Text-based passwords are the most widely used authentication mechanism. However, passwords suffer from well-known drawbacks and vulnerabilities, mainly due to the limited complexity and inherent structure present in human-generated passwords, which heavily restrict the regions of space in which such passwords reside. Traditional password guessing tools exploit this markedly uneven distribution in the password space to generate high-probability password guesses that fall in the dense areas of the space where human-like passwords reside. These tools are able to approximate the distribution of human-like passwords primarily based on carefully generated rules handcrafted by human experts, which is a laborious task that requires a high level of domain-specific expertise.
To overcome the limitations of traditional tools, recently different unsupervised learning-based approaches to password guessing based on generative models have been proposed.

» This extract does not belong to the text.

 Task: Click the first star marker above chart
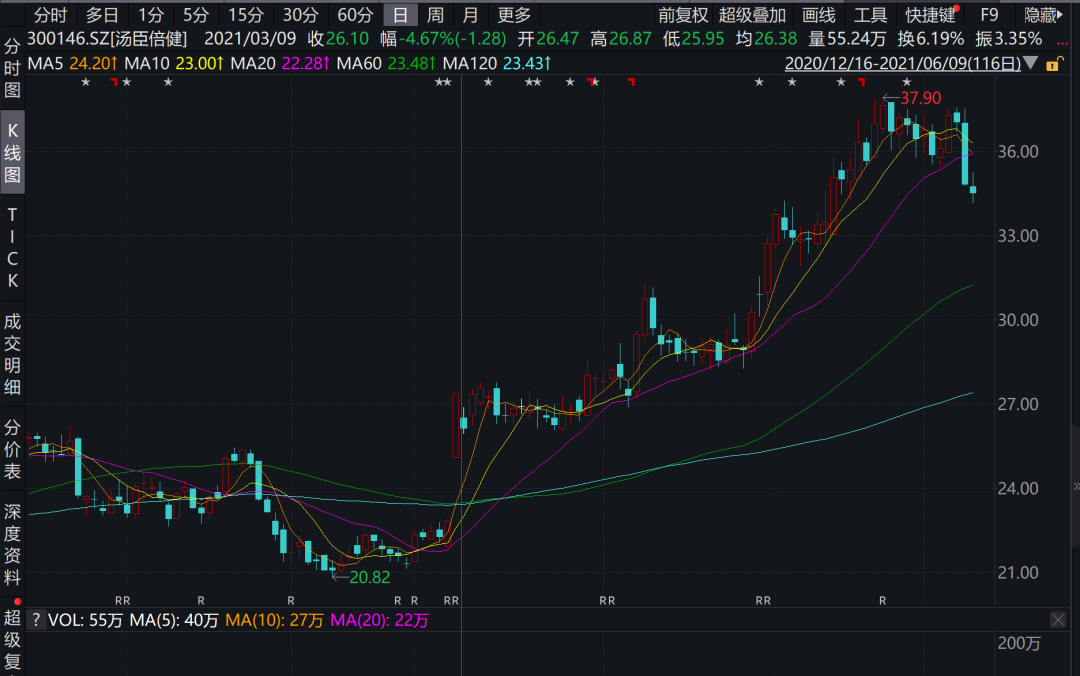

These generative models are carefully designed to autonomously learn structure and patterns that are characteristic of human-generated passwords, with the goal of improving password guessing performance and removing the need for domain-specific expertise. In this project we aim to create a novel generative model architecture based on Generative Flows and study its applicability and performances in the password guessing scenario, comparing our model to other state-of-the-art techniques.
To the best of our knowledge, we are the first to adopt and prove the effectiveness of flow architectures in this domain, and one of the first to explore the applicability of flow networks outside of the continuous domain of image generation.
We would like to highlight the interesting features that generative flows offer thanks to the structure of their latent space, showing that it allows operations such as interpolation between different password samples and exploration of dense areas of the space.
These properties could lead to a family of models that allow for a smarter latent space exploration.
We believe that the locality property of the latent space, described firstly in [1], implies that similar classes of passwords (i.e passwords with similar structures and patterns) are organized in related areas of the latent space. We want to demonstrate that this property can be used to introduce biases in the password generation process, forcing the model to explore regions of interest in the space. We aim to analyze the geometry of the latent space learned by our model and prove the above-mentioned smoothness and locality properties.
[1] Pasquini, D., Gangwal, A., Ateniese, G., Bernaschi, M., Conti, M.: Improving password guessing via representation learning. In: 2021 2021 IEEE Symposium on Security and Privacy (SP). pp. 265¿282. IEEE Computer Society, Los Alamitos,CA, USA (may 2021).